Instruções do exercício:
Copie palavra por palavra as linhas do trecho que vai da linha que contém "The image size" até a linha que contém "(1890, 1184)", incluindo as duas. Não inclua as imagens na resposta.

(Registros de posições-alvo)
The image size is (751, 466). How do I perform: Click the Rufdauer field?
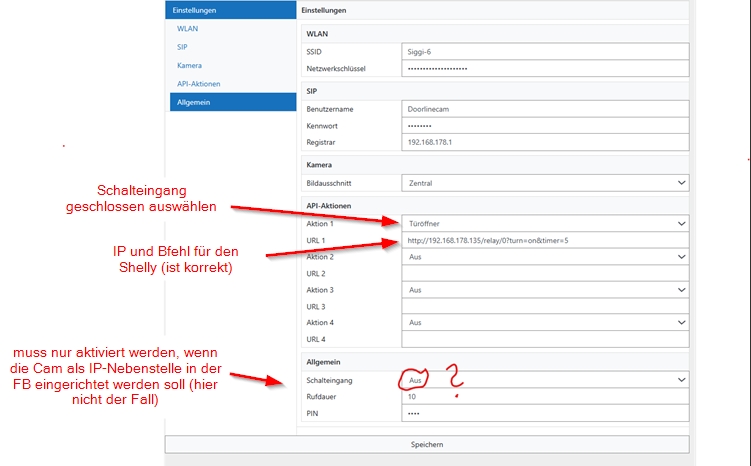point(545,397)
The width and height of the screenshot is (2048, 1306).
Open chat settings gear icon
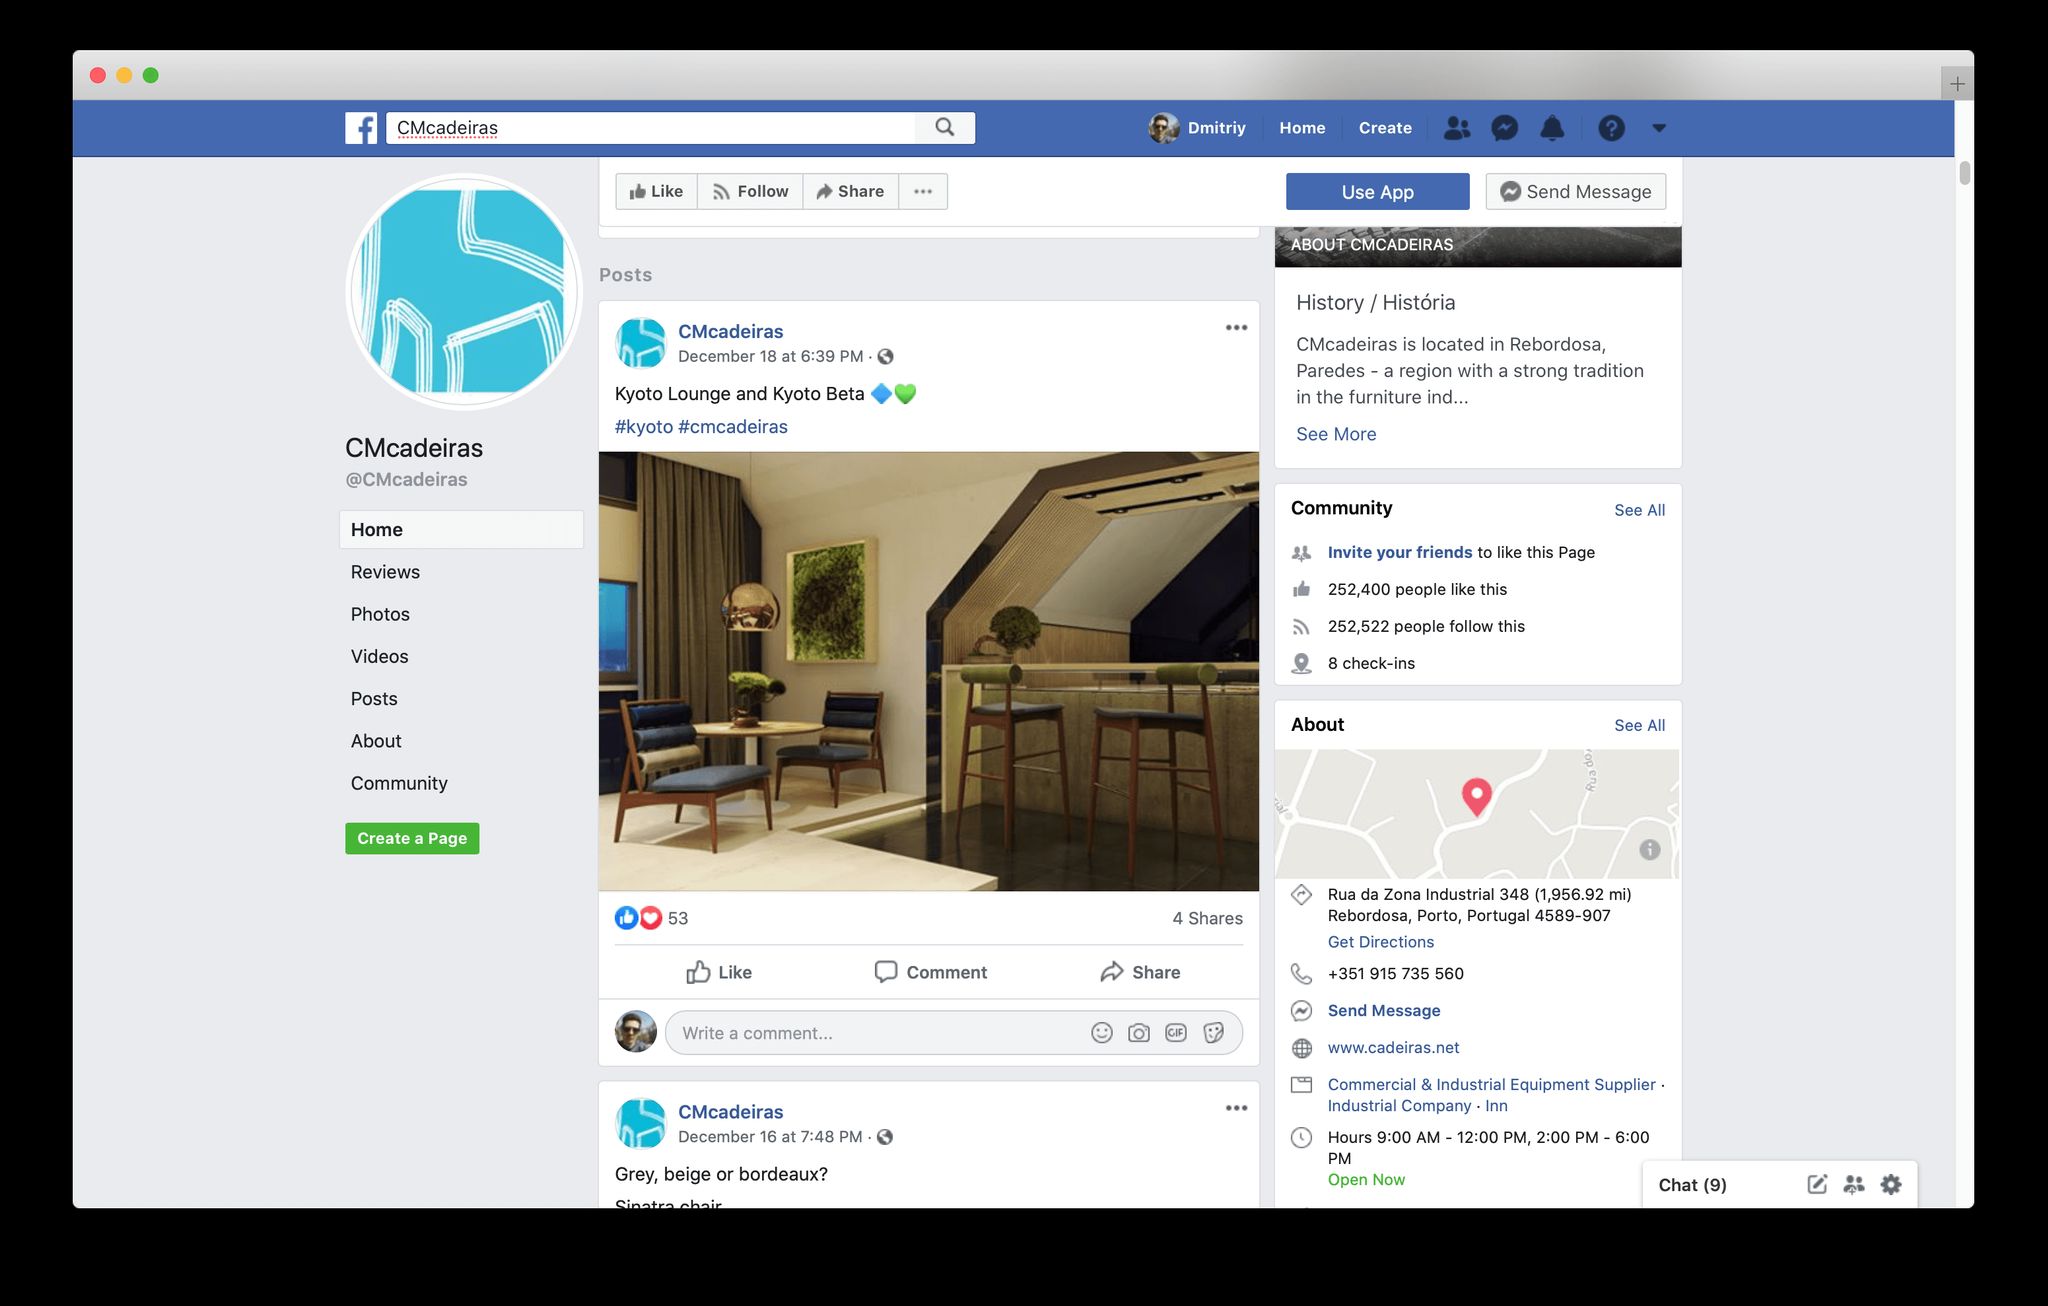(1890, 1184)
==
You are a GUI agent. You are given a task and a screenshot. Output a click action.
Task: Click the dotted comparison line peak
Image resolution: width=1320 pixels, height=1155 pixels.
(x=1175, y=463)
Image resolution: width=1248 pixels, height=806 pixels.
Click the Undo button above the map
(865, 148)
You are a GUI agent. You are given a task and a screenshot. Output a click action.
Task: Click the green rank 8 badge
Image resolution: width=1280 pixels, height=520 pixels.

Resultado do exercício:
The image size is (751, 466). How do I perform: Click the Rufdauer field?
point(545,397)
The width and height of the screenshot is (2048, 1306).
Open chat settings gear icon
(1890, 1184)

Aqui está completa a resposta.